Trademark infringement trials are not usually emotional affairs. But Quinn Emanuel Urquhart & Sullivan partner Michael Carlinsky told us there were some poignant moments for him during a two-week bench trial this past winter when he defended the real estate developer Caruso Affiliates against trademark infringement claims by Americana Manhasset, a Long Island shopping center.

Those moments came during video depositions when he could hear the voice of his partner Jeffrey Conciatori. Before Carlinksy stepped in to try the case, Conciatori was Caruso’s lead counsel. But last July, on the day the trial was originally scheduled to begin, Conciatori suffered a stroke and collapsed in Brooklyn federal district court. According to Carlinsky, it was particularly bittersweet to hear Conciatori’s voice in videotaped depositions at the bench trial because Conciatori temporarily lost his speech as a result of the stroke.

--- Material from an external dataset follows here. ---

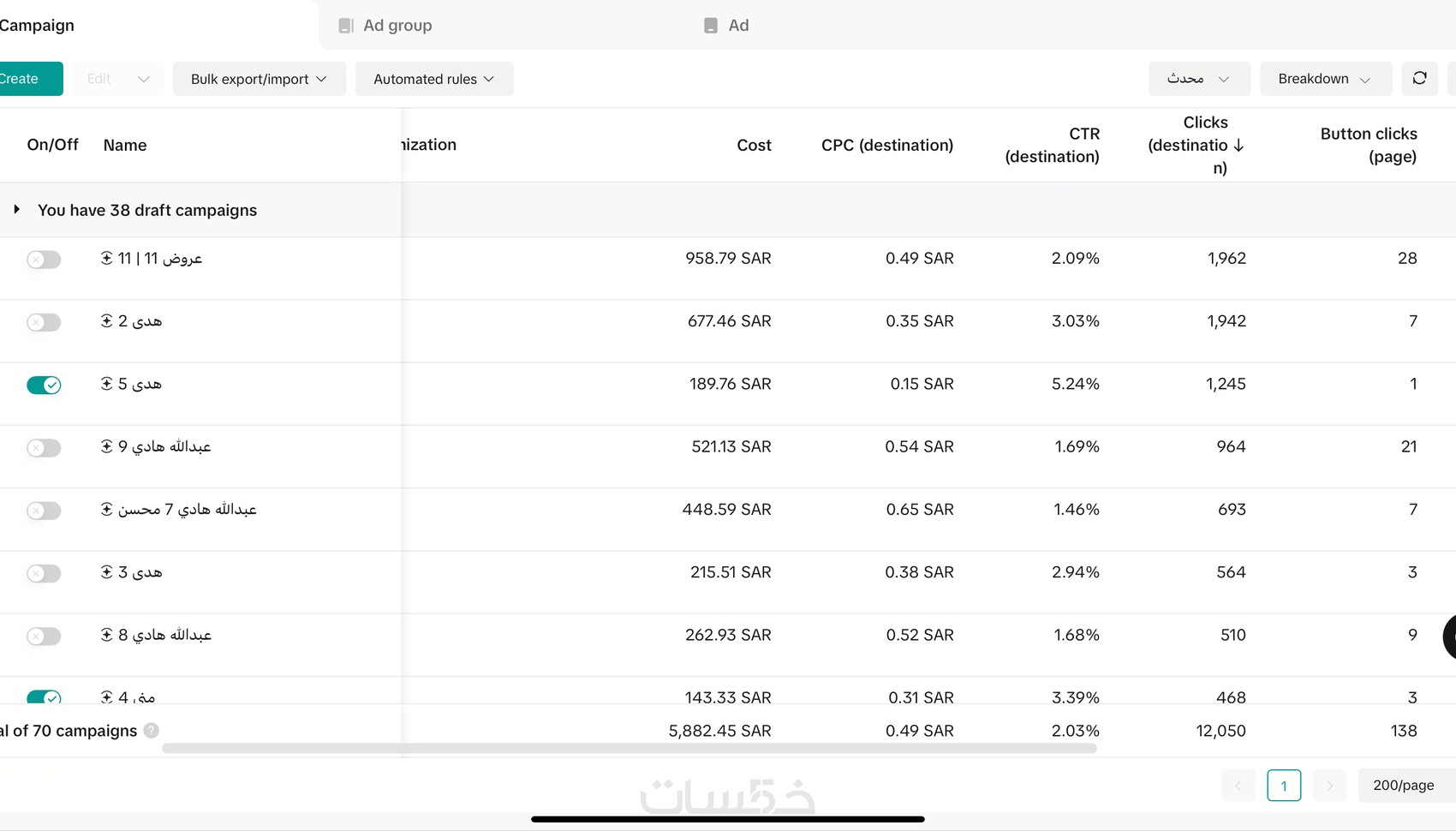Go to the previous page arrow
The height and width of the screenshot is (831, 1456).
click(1238, 786)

Carlinsky and the Quinn Emanuel team of Deborah Brown, Ben Gildin, and Jolie Apicella did right by their felled partner. Last Friday, Brooklyn federal district court judge Leonard Wexler ruled that Caruso is entitled to judgment on all of Americana Manhasset’s claims. He also granted one of Caruso’s counterclaims, canceling an Americana Manhasset trademark.

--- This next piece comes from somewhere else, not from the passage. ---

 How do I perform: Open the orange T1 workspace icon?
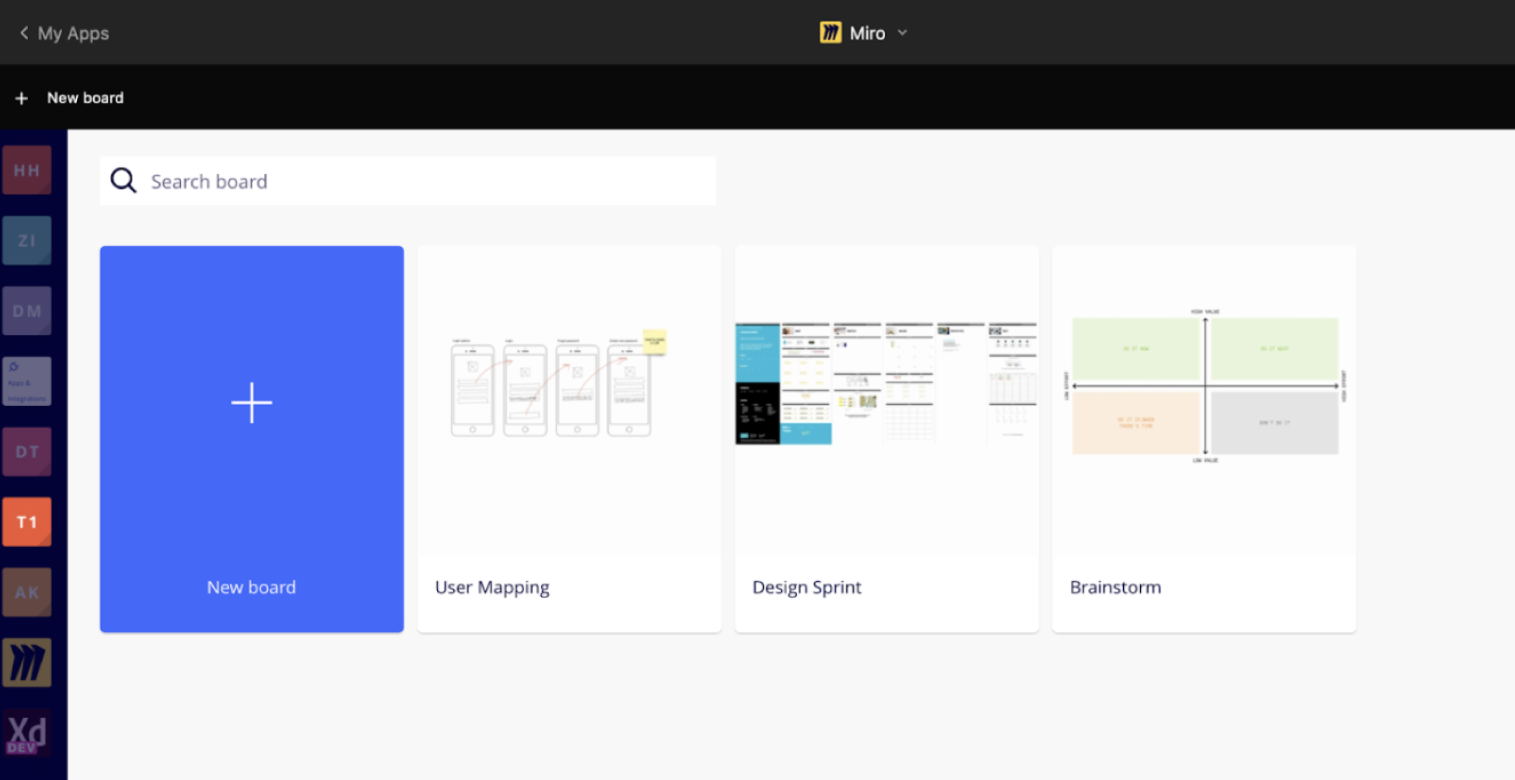[x=26, y=521]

“It was a particular sweet victory given the circumstances of what happened to my partner,” said Carlinsky. On Saturday, he told us, he delivered Judge Wexler’s opinion to Conciatori, who is still recovering from the stroke.

The Americana Manhasset, a very pricey outdoor mall, had challenged Caruso’s use of “Americana” at its Glendale, Calif., residential and shopping area, The Americana at Brand. Americana Manhasset asserted seven claims against Caruso, including trademark infringement, unfair competition, and unjust enrichment. But Judge Wexler didn’t find sufficient evidence of consumer confusion between the two marks.

John Rawls III of Bracewell & Giuliani, an attorney for Americana Manhasset, told us that he believed there were “serious errors” in the opinion. He also said that he and his client were still studying it and had not made a decision about a possible appeal.